MPEG-4 Inside – Visual

MPEG-4 Inside – Visual

MPEG-4 Visual provides a coding algorithm for natural video that is capable of operating from 5 kbit/s with a spatial resolution of QCIF (144×176 pixels) scaling up to bitrates of some Mbit/s for ITU-R 601 resolution pictures (288×720@50Hz and 240×720@59.94 Hz). Additionally the Studio Profile addresses an operation range in excess of 1 Gbit/s. It is ITU-T H.263 compatible in the sense that a basic H.263 bitstream is correctly decoded by an MPEG-4 Video decoder. 

As mentioned before, MPEG-4 Video supports conventional rectangular images and video (upper portion of Figure 1 below) as well as images and video of arbitrary shape (lower portion of figure).

mpeg-4_video_concept

Figure 1 – The MPEG-4 Video Core and the Generic MPEG-4 Coder

The coding of conventional images and video is similar to conventional MPEG-1/2 coding. It involves motion prediction/compensation followed by texture coding. For content-based functionalities, where the image sequence input may be of arbitrary shape and location, coding shape and transparency information is encoded as well. Shape may be either represented by an 8-bit transparency component – which allows the description of transparency if one Video Object (VO) is composed with other objects – or by a binary mask.

The basic coding structure is represented in the figure below. This involves shape coding (for arbitrarily shaped VOs) and motion compensation as well as DCT-based texture coding (using standard 8×8 DCT or shape adaptive DCT).

MPEG-4_Video_encoder

Figure 2 – The MPEG-4 Video coding scheme

If the a-priori knowledge of the scene is exploited MPEG-4 Visual can offer unexpectedly high compression ratios. To code of the top left image of Figure 3 would require a considerable amount of information but, if it is possible to separate the background and the sprite (top right), coding of the picture below can be achieved with relatively few bit/s.

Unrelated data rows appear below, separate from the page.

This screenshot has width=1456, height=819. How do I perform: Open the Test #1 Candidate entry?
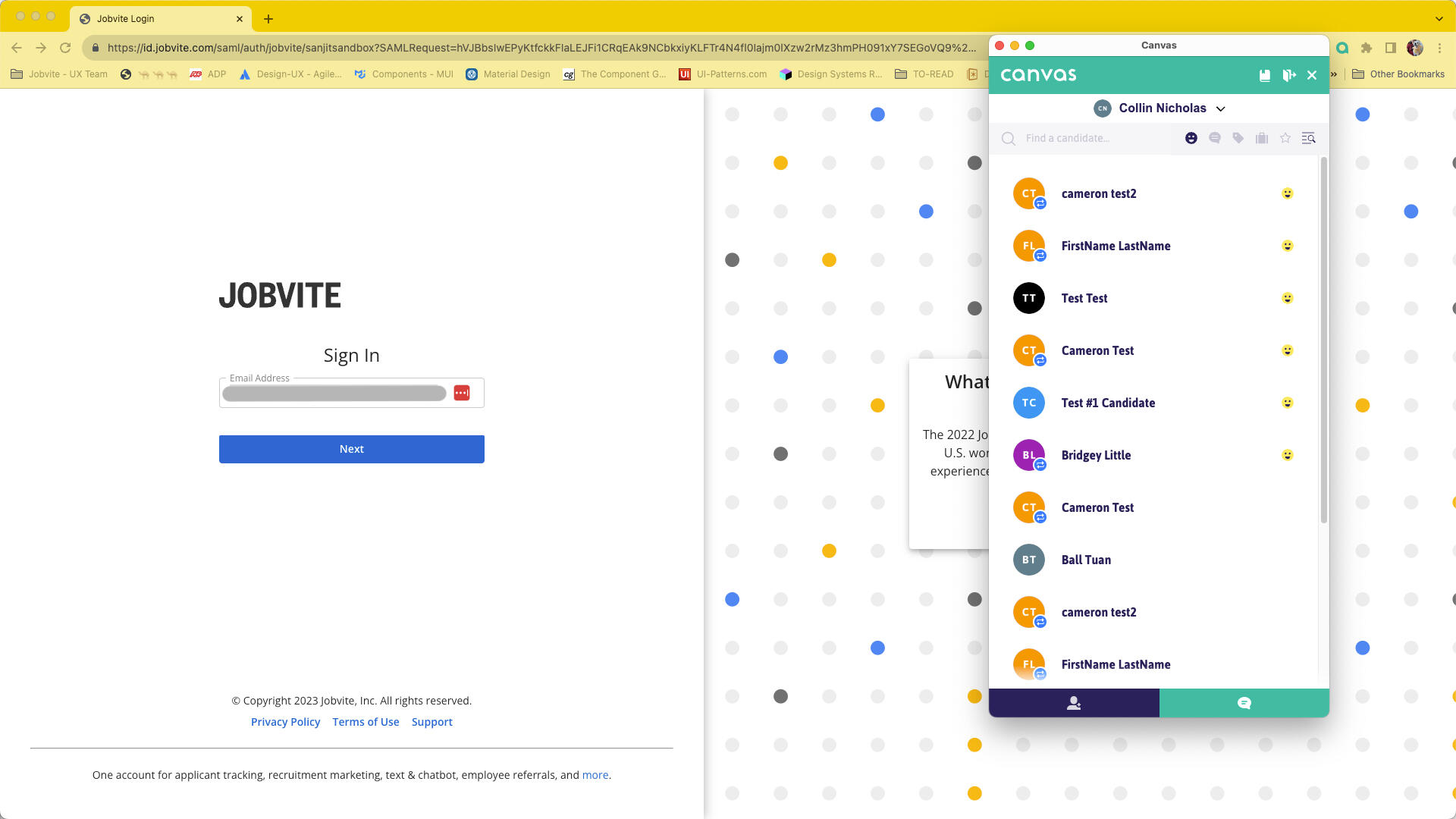[x=1108, y=403]
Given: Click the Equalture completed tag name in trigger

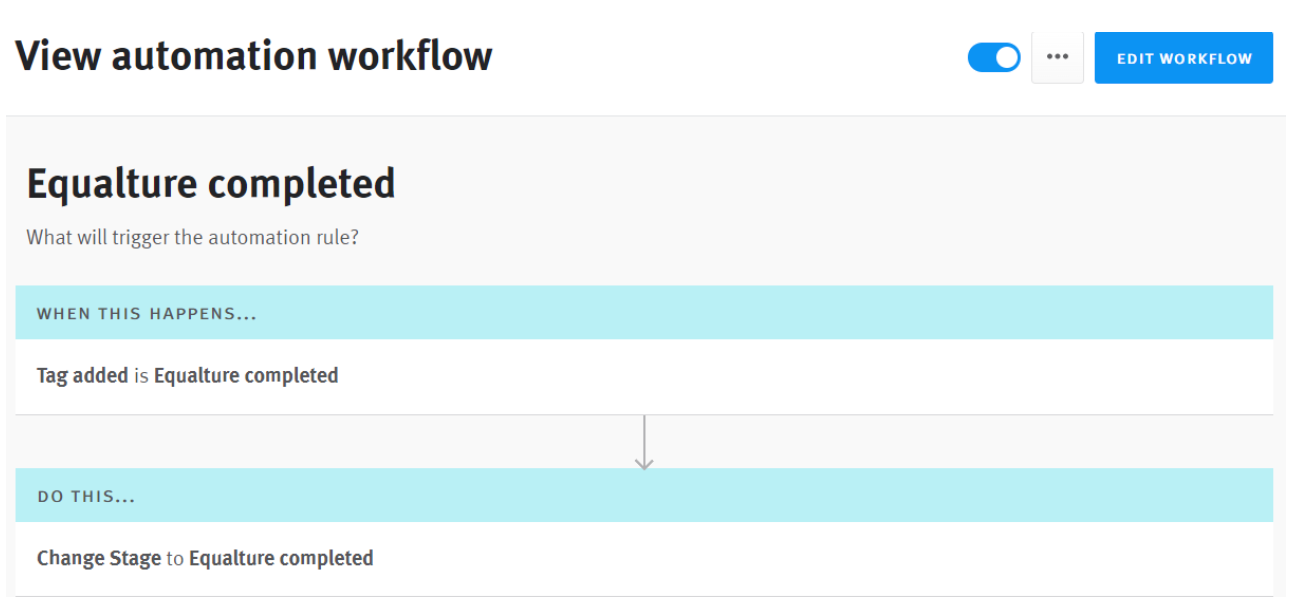Looking at the screenshot, I should pos(246,375).
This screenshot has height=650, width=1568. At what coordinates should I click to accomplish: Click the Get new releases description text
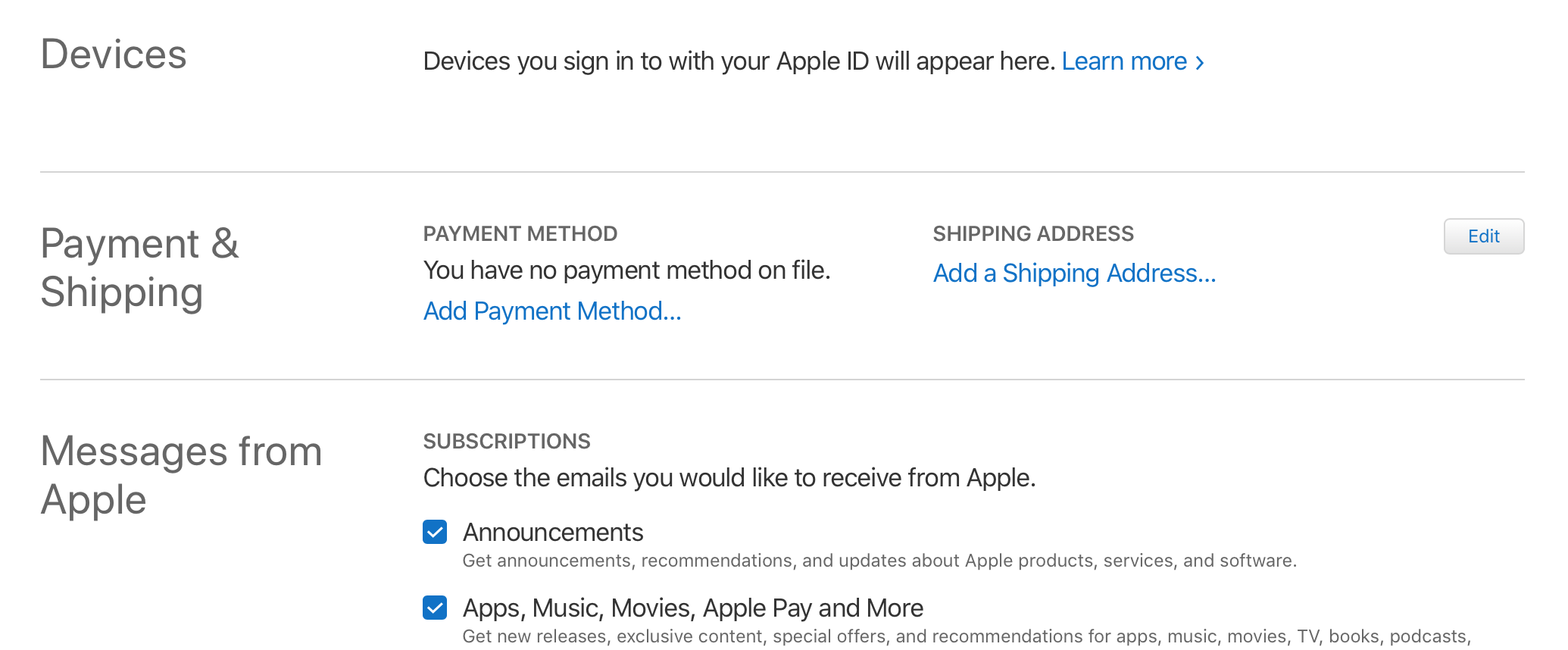[x=967, y=636]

mpeg-4_background_and_sprites

Figure 3 – Background and sprites in MPEG-4 Video

MPEG-4 Visual supports the 3 forms of scalability depicted in Figure 4.

T-S-Q_scalability

Figure 4 – Temporal, spatial and quality scalability

The MPEG-4 Visual standard specification includes also technologies to handle 2D and 3D graphics information, but these will be introduced later.